[[ Listed records open ]]

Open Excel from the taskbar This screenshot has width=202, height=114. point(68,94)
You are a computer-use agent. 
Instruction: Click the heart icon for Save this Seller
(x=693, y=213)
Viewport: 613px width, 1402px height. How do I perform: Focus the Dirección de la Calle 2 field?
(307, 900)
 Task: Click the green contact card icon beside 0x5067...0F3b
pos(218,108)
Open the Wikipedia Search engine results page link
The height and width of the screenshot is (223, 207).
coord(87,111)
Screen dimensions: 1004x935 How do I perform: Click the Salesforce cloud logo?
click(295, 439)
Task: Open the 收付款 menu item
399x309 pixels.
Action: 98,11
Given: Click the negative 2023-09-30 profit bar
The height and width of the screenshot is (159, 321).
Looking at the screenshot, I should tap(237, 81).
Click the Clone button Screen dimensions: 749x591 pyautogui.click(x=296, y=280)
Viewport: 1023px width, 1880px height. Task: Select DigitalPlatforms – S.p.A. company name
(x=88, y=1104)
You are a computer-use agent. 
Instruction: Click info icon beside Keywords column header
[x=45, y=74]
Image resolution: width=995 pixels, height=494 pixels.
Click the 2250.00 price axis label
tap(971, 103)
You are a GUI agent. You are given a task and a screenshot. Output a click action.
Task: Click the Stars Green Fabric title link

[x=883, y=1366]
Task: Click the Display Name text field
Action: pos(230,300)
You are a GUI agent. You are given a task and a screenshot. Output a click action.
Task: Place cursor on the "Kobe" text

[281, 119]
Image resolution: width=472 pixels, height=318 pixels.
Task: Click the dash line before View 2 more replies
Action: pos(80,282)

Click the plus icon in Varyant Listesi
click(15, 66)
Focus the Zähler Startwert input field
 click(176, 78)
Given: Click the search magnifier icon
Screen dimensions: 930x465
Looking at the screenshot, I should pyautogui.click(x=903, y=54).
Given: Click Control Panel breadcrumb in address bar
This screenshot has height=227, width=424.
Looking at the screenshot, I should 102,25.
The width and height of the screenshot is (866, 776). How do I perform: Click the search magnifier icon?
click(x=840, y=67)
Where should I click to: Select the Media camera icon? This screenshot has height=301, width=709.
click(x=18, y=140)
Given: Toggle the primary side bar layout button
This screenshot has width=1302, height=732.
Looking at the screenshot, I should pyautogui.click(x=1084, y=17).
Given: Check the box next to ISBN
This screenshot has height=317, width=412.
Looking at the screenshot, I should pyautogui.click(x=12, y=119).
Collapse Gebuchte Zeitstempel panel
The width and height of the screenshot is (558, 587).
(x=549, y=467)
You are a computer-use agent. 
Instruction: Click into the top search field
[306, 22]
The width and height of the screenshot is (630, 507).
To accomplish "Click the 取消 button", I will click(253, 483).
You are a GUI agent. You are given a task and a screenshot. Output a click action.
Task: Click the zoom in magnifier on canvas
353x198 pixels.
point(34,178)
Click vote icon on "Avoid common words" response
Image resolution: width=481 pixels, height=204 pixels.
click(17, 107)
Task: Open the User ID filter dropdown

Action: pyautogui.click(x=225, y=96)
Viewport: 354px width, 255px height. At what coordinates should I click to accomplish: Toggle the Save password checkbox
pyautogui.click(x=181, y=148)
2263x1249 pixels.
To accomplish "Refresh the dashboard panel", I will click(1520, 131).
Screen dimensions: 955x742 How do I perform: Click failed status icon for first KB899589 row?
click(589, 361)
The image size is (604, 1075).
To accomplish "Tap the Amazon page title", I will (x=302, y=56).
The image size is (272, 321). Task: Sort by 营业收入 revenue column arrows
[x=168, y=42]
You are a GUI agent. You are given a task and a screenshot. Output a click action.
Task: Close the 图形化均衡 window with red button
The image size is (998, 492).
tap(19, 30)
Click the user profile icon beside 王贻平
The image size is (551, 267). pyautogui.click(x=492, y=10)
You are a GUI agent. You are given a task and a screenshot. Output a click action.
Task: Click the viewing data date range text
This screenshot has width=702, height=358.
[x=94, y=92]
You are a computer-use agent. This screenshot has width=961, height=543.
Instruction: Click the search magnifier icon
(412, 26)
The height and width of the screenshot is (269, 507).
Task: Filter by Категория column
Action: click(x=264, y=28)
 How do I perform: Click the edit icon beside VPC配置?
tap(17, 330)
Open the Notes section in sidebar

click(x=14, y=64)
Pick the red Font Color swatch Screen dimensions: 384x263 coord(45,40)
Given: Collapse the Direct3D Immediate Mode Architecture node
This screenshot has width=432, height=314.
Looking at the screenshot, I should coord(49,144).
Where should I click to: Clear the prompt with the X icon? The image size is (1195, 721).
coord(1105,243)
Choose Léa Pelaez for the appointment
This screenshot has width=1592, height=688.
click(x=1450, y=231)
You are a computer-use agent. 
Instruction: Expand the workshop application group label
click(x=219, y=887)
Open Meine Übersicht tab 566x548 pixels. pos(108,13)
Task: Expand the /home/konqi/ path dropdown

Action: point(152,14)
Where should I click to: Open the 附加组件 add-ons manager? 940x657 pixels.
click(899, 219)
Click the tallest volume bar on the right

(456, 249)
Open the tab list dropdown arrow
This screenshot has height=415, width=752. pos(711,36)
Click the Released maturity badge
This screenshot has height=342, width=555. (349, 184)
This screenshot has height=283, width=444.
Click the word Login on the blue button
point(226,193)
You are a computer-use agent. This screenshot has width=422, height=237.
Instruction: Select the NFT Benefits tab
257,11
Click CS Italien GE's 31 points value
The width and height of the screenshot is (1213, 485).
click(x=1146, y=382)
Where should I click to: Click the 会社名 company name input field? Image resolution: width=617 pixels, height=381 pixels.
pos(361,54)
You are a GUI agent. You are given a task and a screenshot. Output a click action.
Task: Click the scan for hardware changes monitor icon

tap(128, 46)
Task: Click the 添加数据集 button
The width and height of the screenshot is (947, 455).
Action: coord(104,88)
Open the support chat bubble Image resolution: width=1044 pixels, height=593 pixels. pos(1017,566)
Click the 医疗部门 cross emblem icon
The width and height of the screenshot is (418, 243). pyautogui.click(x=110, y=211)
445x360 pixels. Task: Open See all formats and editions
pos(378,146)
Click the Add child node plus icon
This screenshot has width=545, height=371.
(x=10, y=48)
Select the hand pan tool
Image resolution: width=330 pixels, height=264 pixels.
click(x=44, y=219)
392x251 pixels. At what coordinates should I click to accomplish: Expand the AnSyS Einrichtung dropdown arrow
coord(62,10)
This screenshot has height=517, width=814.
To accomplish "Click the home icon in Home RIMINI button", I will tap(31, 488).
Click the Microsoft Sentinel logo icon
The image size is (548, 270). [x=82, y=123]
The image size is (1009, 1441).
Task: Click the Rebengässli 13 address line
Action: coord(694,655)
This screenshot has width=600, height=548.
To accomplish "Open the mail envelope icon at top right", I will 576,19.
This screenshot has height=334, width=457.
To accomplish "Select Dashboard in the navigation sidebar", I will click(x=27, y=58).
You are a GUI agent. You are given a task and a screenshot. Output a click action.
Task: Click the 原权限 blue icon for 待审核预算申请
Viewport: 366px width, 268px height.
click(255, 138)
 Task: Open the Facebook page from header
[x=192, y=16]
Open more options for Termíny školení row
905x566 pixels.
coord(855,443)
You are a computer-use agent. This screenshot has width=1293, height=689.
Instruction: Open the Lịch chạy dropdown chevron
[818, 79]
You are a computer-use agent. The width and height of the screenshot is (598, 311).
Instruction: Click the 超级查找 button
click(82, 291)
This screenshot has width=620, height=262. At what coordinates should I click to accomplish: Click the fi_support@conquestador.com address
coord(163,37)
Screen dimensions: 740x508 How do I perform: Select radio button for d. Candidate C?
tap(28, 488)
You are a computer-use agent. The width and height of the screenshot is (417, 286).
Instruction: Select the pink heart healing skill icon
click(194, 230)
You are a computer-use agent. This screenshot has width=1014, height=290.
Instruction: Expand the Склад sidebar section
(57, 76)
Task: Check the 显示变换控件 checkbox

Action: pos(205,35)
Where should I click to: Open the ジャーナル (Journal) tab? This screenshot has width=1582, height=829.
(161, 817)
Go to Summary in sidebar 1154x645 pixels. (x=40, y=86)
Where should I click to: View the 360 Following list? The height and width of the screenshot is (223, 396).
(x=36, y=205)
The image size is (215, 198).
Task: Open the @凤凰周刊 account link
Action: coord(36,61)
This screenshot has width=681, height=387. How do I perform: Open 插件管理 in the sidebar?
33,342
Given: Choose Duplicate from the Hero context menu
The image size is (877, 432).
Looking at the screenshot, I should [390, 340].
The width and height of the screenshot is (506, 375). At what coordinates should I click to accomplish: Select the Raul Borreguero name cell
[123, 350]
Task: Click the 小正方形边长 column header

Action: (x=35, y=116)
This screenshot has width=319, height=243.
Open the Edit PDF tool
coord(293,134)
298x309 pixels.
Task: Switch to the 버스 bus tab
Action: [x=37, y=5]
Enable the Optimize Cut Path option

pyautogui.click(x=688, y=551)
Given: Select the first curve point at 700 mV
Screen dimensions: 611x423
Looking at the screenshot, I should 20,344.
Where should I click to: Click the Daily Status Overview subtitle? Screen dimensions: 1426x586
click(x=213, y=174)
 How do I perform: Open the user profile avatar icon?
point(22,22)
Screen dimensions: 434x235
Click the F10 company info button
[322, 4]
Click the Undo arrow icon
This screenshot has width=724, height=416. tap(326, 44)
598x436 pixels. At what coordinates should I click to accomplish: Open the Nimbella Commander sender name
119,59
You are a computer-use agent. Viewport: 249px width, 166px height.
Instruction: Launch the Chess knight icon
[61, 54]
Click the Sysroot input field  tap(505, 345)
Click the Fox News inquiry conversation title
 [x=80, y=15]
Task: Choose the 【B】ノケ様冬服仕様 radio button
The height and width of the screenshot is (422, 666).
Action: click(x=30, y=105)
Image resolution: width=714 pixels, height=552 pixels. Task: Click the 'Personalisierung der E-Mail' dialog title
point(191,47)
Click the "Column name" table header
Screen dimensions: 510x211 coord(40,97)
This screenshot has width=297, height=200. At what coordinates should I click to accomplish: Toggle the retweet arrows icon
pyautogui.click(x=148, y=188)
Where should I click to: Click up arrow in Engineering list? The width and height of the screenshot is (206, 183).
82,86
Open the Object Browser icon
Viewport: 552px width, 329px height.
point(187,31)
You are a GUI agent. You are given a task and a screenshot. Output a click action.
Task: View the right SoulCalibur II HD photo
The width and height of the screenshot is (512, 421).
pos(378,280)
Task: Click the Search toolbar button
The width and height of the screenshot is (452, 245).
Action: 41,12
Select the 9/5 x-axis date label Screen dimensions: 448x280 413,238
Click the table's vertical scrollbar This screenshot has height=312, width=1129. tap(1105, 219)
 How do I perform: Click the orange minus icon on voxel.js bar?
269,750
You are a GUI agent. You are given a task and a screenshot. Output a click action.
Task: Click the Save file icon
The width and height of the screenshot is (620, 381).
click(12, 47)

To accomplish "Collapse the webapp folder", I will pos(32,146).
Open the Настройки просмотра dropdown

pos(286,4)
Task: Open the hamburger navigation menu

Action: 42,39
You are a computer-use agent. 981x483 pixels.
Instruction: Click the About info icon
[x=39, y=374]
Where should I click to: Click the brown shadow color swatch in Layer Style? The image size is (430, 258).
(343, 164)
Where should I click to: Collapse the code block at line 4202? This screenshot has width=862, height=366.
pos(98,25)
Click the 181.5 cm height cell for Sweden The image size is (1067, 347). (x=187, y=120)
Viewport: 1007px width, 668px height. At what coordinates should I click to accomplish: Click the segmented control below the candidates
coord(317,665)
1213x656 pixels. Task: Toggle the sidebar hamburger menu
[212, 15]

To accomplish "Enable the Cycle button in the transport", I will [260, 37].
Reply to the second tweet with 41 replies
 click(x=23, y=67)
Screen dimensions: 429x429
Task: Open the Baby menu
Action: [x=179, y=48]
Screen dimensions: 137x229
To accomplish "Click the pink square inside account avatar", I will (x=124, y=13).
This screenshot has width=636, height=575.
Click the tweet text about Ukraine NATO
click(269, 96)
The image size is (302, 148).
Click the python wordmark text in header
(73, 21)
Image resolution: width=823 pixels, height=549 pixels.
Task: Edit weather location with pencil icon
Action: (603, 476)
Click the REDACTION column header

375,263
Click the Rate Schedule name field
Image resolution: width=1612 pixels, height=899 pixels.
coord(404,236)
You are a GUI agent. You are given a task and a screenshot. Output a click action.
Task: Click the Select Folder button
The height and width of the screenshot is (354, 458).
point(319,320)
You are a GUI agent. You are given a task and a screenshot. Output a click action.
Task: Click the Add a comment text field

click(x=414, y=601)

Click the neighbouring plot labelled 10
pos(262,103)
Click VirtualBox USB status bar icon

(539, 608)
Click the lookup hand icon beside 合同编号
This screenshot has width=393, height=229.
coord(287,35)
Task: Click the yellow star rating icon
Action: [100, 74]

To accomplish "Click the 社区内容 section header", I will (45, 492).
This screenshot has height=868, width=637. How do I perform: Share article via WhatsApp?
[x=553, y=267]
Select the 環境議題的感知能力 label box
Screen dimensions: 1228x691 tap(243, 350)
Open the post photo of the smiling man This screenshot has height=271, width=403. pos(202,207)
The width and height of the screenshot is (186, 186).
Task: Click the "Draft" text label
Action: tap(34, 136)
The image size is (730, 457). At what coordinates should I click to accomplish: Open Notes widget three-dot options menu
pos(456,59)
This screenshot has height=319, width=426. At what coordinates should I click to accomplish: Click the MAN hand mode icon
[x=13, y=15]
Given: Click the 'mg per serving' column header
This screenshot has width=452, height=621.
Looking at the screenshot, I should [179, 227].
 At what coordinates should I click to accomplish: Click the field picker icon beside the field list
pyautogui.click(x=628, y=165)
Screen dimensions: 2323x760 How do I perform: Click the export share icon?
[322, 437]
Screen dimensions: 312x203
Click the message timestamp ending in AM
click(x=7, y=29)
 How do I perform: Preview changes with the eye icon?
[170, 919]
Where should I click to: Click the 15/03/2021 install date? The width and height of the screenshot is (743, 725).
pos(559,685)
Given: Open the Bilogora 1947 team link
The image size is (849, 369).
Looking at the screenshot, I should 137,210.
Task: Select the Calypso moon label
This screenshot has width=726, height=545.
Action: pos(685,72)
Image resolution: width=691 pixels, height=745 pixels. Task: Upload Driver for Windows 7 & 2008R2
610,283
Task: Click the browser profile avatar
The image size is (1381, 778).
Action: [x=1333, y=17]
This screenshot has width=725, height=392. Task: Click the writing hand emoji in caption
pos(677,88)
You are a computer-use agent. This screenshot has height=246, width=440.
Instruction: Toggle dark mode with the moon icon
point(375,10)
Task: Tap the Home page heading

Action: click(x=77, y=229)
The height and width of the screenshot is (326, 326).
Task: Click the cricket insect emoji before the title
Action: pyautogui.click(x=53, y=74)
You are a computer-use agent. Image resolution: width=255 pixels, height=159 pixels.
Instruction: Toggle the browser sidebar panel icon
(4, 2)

[[ Listed records closed ]]

--- What is required ---
Looking at the data above, return every line from the one with "This screenshot has height=283, width=444." down to the one with "Click CS Italien GE's 31 points value", exactly and inclusively.

--- Task response ---
This screenshot has height=283, width=444.
Click the word Login on the blue button
point(226,193)
You are a computer-use agent. This screenshot has width=422, height=237.
Instruction: Select the NFT Benefits tab
257,11
Click CS Italien GE's 31 points value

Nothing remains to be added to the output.